Forest Edge Density
A forest edge is the outer band of a forest patch, an area that may vary in width depending on the parameters considered. For this application, forest edge has been calculated as a band roughly 300 feet wide. The edge of a forest patch is influenced by environmental conditions adjacent to the patch and is thereby different from the forest interior. Forest edges have significant gradients of solar radiation, temperature, wind speed, and moisture between the forest interior and the adjacent land. If the adjacent land is developed in residential, commercial or industrial uses, edge effects can also include noise, artificial light, exotic species, human disturbance and predation by cats and dogs. Generally speaking, edge can be considered a measure of forest fragmentation, the breaking up of large forests into smaller and smaller pieces.
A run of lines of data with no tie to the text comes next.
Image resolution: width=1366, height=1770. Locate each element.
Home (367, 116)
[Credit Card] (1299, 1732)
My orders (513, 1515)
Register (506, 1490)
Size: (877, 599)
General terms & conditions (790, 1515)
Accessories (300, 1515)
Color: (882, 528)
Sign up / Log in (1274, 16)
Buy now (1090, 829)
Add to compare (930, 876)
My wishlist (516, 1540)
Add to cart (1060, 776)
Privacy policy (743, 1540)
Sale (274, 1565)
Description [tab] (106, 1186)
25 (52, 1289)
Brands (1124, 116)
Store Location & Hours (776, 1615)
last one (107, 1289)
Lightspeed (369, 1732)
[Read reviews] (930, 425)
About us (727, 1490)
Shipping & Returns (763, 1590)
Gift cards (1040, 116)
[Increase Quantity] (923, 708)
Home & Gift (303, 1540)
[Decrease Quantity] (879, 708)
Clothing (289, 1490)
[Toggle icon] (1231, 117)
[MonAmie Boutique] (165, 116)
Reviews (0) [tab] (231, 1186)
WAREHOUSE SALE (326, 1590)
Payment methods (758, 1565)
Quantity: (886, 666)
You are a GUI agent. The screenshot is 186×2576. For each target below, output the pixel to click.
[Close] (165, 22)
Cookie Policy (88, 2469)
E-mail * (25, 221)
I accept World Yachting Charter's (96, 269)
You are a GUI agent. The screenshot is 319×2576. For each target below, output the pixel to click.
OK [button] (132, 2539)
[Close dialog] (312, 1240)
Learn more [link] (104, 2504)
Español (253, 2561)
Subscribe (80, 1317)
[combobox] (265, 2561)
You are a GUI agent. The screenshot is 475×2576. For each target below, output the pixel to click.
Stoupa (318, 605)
Depending upon perspective, edge may or may not be desirable. It can promote overall biological diversity at the local scale by providing habitat for species dependent upon two or more land cover types, but the creation of edge conditions often occurs at the expense of interior conditions, which are now far more rare. Thus, overall biodiversity may be reduced on large scales. Finally, some edge-dependent species of both plants and animals have come to dominate, and in some cases have parasitized, native species that are dependent upon larger, unbroken forest patches.
Forest edge habitat conditions tend to be more expansive in those watersheds that (1) contain a significant amount of forest and (2) have smaller mean patch sizes (thereby reducing the amount of interior forest habitat present).
Forest edge density was calculated as the total length of forest edge in a watershed, divided by the land area of the watershed. Land cover is based on the National Land Cover Data set (NLCD).
Since different species ultimately have different habitat requirements, edge density as depicted here should be used with caution. For some species 300 feet may represent a reasonable distance to approximate edge habitat conditions. For other species this distance may be substantially smaller (or larger). Nonetheless, edge density can provide an overall snapshot of forest fragmentation on a regional scale.